Cristina et Tudor ont le profil du couple heureux. Parents de deux enfants tout beaux et mignons, vivant dans un bel appartement en ville, rien ne semble pouvoir fissurer ce bel équilibre qu’ils ont réussi à atteindre. Pourtant, un dimanche matin, alors que Tudor emmène ses enfants au parc et que tout semble aller pour le mieux dans le meilleur des mondes, sa fille Maria disparaît. Evènement dramatique qui va bien évidemment transformer les personnages en profondeur …


Le public cinéphile Français le sait, la nouvelle génération de cinéastes Roumains oeuvrant depuis maintenant plus de 10 ans, au sommet desquels on peut placer sans trop de soucis Cristian Mungiu, Palmé d’Or avec son très rude 4 mois, 3 semaines, 2 jours et Cristi Puiu, auteur en 2016 du prodigieux Sieranevada, n’est pas là pour nous offrir de francs éclats de rire ou des visions positives du monde qui nous entoure. Au contraire, ils développent plutôt un cinéma de la rudesse et de la rigueur absolue, où plans séquences étirés à l’extrême et ambigüité des rapports humains nous immergent dans un univers certes assez cafardeux la plupart du temps, mais qui, pour peu que l’on accepte de s’y plonger, nous en font ressortir en ayant l’impression d’être grandis intellectuellement et humainement. De grands moments de cinéma, où la mise en scène précise et l’interprétation souvent hors pair ne peuvent que combler les amateurs exigeants de cinéma que nous sommes. Le réalisateur qui nous intéresse ici, Constantin Popescu, avait réalisé en 2009 le remarqué Contes de l’âge d’or, dans un registre à priori un peu plus absurde et riche en humour noir que la plupart des œuvres nous parvenant de ce pays. Mais autant le dire d’emblée, le ton ne sera pas ici à la légèreté, et on le comprendra très rapidement dans le film. Après une présentation des personnages concise et exempte de gras, les enjeux sont très rapidement présentés, avec comme scène centrale un plan séquence de près de 18 minutes ultra réaliste, où le drame surgit dans le réel le plus banal. Juste la vie, devant nous, le temps qui s’écoule, et un évènement brut qui prend tout le monde de court. Car personne, à commencer bien entendu par le spectateur lui-même, n’assiste à l’enlèvement. Lorsque le père se rend compte que sa petite fille de 5 ans a disparu, sans que le monde autour ne se soit aperçu de quoi que ce soit, le choc est total, comme un effet de sidération. Lorsque celui-ci commence à s’estomper, vient le temps des interrogations, et de la folie obsessionnelle.
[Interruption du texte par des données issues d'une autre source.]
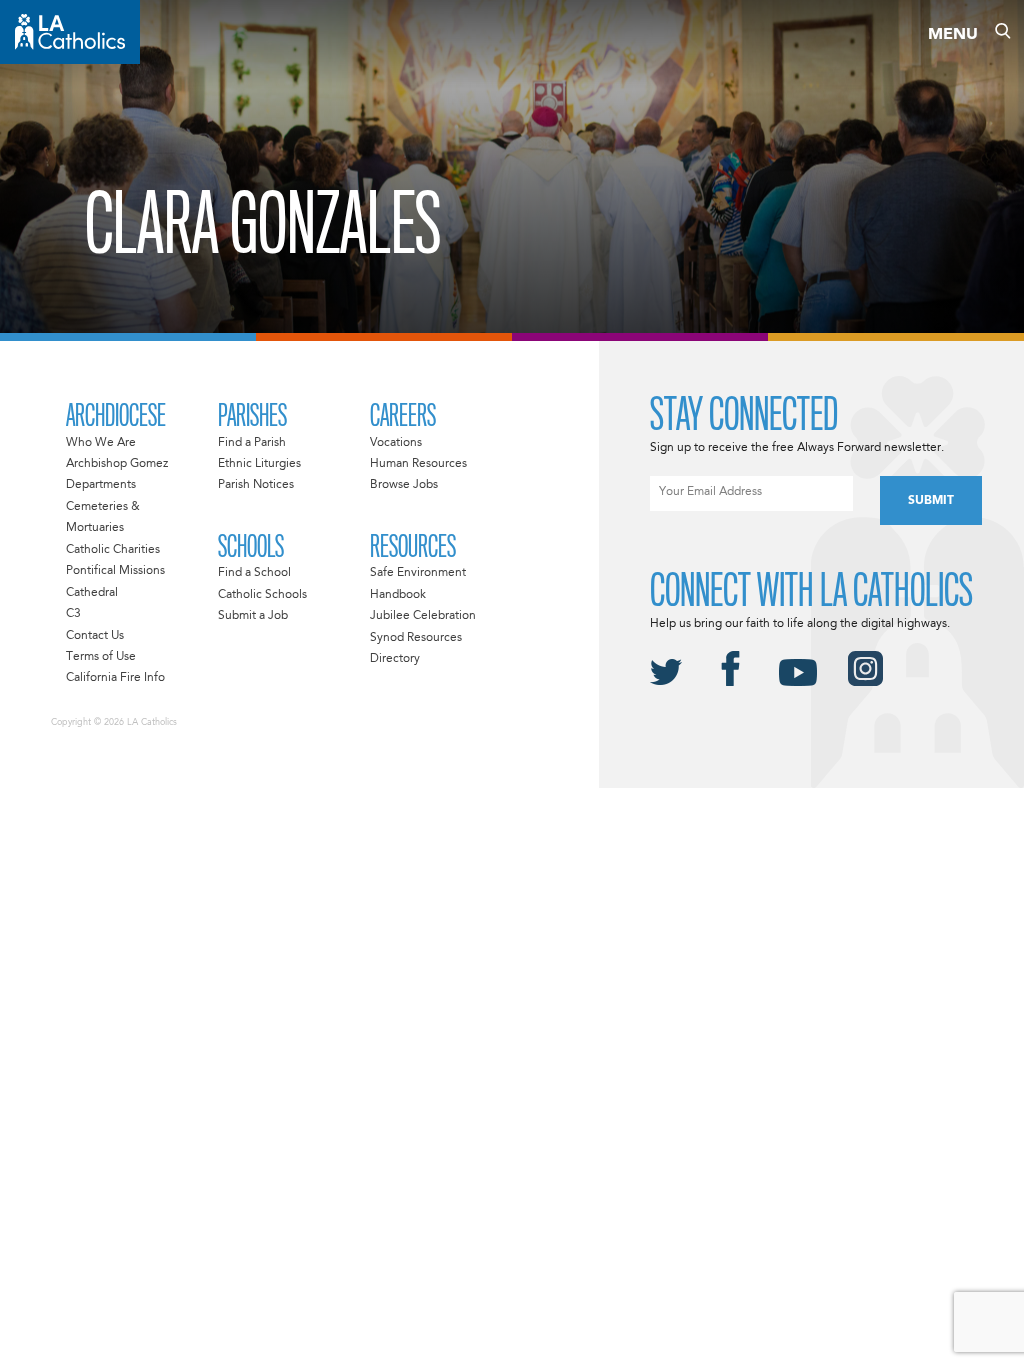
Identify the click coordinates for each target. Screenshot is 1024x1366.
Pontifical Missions (115, 571)
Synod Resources (416, 638)
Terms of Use (101, 657)
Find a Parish (252, 443)
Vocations (396, 443)
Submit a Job (253, 616)
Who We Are (101, 443)
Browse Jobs (404, 485)
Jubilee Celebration (423, 616)
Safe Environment (418, 573)
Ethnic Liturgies (259, 464)
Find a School (254, 573)
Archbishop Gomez (117, 464)
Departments (101, 485)
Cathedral (92, 593)
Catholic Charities (113, 550)
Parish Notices (256, 485)
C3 (73, 614)
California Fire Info (115, 678)
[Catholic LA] (70, 32)
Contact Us (95, 636)
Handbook (398, 595)
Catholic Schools (262, 595)
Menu (953, 35)
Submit (931, 501)
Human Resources (418, 464)
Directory (395, 659)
Dit comme ça, on peut s’attendre à un rythme nerveux, et à un suspense au cordeau. Mais nous sommes évidemment bien loin d’un quelconque schéma Hollywoodien, et le réalisateur va dès lors plutôt s’attacher à dilater le temps à l’extrême, répétant sans cesse les mêmes gestes, et les mêmes scènes, sans pourtant trop nous lasser, même si la durée imposante (2h32) se fait bien évidemment ressentir. C’est un cinéma de la sensation que travaille ici le cinéaste, qui multiplie ici les scènes en temps réel, et les plans larges nous faisant regarder la géométrie des décors d’un autre œil que ce que l’on aurait fait pour n’importe quel autre type de film. Car en nous mettant à la place de son personnage de père dévasté, bientôt quasiment seul à l’écran, hormis lorsqu’il rend visite à la police pour savoir ce qu’il en est de l’enquête, c’est un véritable malaise qu’il réussit à nous faire ressentir, car l’on sent bien que ce dernier est sur le point de basculer dans la folie, se persuadant qu’un homme croisé dans le parc où il passe ses journées afin d’interroger les mères présentes le jour du drame, est pour le moins louche, et refusant d’écouter les discours pourtant désarmants d’empathie et d’évidence du policier s’occupant de l’affaire.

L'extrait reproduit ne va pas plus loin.